Sarà tutto questo, e molto altro ancora, ma qualcosa forse inizia a cambiare nel modo in cui il mondo che pensavamo assuefatto all’orrore reagisce a quanto accade nella Striscia di Gaza, e che un domani potrebbe ripetersi – in parte già succede – nel resto dei Territori: il Parlamento israeliano ha appena passato una legge – non vincolante, certo, come se però fosse quello il punto – che sostiene l’annessione della Cisgiordania. È troppo, ed era troppo già moltissimi mesi fa. È un troppo che richiede azioni concrete di cui ancora non vi è traccia, al più minacce senza seguito. Eppure va detto che quando anche il governo italiano, sempre fermo nel ribadire amicizia a Benjamin Netanyahu, firma una lettera durissima che chiede la cessazione delle operazioni e denuncia i piani dell’alleato, si può pensare che il risveglio di umanità costringa persino la politica a mostrarne un po’. E bisognerebbe allora forse chiedere scusa ai molti che sono stati tacciati di antisemitismo per aver avuto il coraggio di dire la verità e invocato misure concrete, mentre a pulizia etnica in corso il presidente della Repubblica Mattarella incontrava e professava amicizia all’omologo israeliano Herzog – uno che, di nuovo in questi giorni, ha sostenuto che Tel Aviv “agisce secondo il diritto internazionale” e “fornisce aiuti umanitari”.

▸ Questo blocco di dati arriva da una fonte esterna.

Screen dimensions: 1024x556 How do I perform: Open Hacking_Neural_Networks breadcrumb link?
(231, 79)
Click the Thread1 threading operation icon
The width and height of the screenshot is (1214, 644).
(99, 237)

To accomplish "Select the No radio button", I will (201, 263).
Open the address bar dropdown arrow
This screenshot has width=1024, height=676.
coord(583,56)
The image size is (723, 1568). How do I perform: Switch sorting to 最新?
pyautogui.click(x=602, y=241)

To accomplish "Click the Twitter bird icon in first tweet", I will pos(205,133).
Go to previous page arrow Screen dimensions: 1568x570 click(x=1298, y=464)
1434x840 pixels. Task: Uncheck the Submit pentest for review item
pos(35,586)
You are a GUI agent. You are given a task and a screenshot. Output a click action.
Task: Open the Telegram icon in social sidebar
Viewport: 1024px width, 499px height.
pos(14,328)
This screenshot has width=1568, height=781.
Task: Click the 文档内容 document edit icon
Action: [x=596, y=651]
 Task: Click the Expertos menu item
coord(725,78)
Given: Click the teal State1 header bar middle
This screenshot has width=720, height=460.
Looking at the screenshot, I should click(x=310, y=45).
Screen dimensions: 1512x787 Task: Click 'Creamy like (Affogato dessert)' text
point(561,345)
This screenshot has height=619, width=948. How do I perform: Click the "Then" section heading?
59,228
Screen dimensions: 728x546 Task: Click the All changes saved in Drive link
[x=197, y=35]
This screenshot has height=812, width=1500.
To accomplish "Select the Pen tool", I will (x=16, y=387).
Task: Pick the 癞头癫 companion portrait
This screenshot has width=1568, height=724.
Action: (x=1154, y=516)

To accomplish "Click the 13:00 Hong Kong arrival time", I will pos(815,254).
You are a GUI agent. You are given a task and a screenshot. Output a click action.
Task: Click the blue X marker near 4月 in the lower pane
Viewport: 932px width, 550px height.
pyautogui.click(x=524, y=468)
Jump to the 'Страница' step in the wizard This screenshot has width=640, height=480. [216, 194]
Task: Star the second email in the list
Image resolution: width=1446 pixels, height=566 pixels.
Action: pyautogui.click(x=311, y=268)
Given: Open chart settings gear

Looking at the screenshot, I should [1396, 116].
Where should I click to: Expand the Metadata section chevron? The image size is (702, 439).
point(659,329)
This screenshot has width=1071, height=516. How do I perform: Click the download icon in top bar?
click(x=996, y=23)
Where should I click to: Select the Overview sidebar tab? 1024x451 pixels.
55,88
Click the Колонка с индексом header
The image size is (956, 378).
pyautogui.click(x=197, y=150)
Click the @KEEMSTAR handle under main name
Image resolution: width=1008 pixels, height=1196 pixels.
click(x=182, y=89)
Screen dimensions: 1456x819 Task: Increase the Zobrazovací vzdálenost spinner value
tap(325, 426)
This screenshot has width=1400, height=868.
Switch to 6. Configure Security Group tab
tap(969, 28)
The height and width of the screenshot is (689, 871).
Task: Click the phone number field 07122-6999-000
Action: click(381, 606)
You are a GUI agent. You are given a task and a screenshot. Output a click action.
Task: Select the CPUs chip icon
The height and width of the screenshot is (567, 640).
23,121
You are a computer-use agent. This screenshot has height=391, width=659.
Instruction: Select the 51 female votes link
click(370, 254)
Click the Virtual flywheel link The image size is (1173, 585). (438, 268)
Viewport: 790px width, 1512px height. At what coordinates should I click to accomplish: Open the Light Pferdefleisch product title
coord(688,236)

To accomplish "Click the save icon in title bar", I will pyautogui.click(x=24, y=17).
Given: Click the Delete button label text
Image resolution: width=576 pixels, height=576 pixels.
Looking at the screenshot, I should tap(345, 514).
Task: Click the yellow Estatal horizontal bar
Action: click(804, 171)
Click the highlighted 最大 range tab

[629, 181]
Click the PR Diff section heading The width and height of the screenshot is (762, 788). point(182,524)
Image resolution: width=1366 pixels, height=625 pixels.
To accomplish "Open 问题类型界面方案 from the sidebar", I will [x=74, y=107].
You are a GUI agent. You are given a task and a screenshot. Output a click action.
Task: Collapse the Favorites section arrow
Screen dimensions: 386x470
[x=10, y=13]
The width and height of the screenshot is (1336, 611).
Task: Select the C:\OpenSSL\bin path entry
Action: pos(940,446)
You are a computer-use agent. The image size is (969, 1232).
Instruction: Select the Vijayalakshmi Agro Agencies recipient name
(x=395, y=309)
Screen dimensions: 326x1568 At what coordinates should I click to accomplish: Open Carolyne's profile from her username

Al presidente si levano appelli sempre più frequenti perché faccia quello che è in suo potere per allentare qualsiasi complicità con lo sterminio: ricordiamo che, come ha scoperto la trasmissione Presadiretta, è tuttora impossibile sapere cosa ci sia scritto nel Memorandum d’intesa in materia di difesa tra Italia e Israele firmato nel 2005. Ma si sa invece che il 20% delle armi importate da Roma arrivano proprio da Israele: sosteniamo insomma economicamente uno sterminio. Se davvero l’umanità inizia a reagire, benché troppo tardi e troppo debolmente, la prima cosa da fare è cessare immediatamente questo sostegno.